Manufacturer of power, cooling and infrastructure management for server rooms

Liebert Corporation, headquartered in Westerville, Ohio, produced electric power systems, precision cooling equipment, server racks and integrated cabinets, and related infrastructure management and services.

In 1987, it was acquired by Emerson Electric. In 2000, it was folded into Emerson Network Power, which became Vertiv in 2016.

==History==
In 1946, Ralph C. Liebert (1918-1984) founded Capitol Refrigeration Industries, the precursor to Liebert Corporation. Liebert developed the first prototype precision air conditioner in his garage. In early 1965, the prototype was introduced to IBM in Chicago. Recognising the machine's potential, IBM arranged for Liebert to debut his invention at the World Computer Conference in Philadelphia.

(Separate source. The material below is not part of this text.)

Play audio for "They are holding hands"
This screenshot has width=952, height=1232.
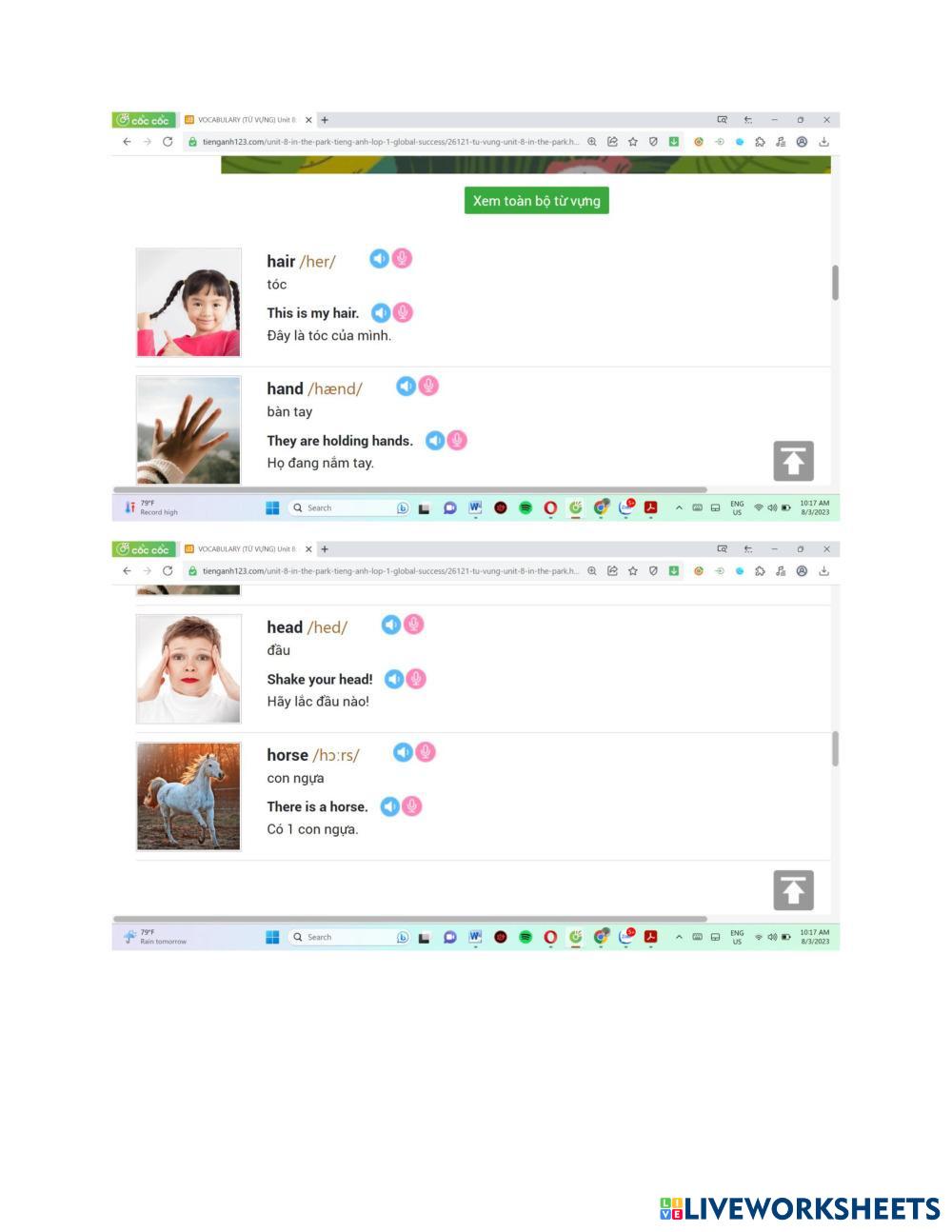[435, 440]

In 1965, Liebert founded Liebert Corporation as the first manufacturer air conditioning units with temperature and humidity controls specific for computer room applications.

In 1977, Liebert launched Conditioned Power Corporation to design and manufacture power distribution, conditioning and monitoring systems for the data processing industry. The company remained a wholly owned subsidiary until 1981, when it became a division of Liebert Corporation upon the company's initial public offering.

In 1980, Liebert built a major manufacturing facility in Delaware, Ohio. That year, Ralph Liebert's son, Larry L. Liebert (1945-2023) took over management of the company.

In 1981, the company became a public company via an initial public offering on the NASDAQ.

In 1983, the company acquired Programmed Power Corporation from Franklin Electric. The acquisition expanded the capabilities of the company's power division to include the design and manufacture of uninterruptible power supplies. That year, the company also opened a plant in Cork, Ireland.

In 1985, the company organized its Liebert Global Services division and introduced SiteScan, its site management system.

In 1987, Liebert Corporation was acquired by Emerson Electric for $430 million in stock.

The company remained a subsidiary of Emerson until 2000, when the company consolidated its network and computer protection businesses to form its Emerson Network Power platform group.

In 2016, Platinum Equity acquired the division and renamed it as Vertiv.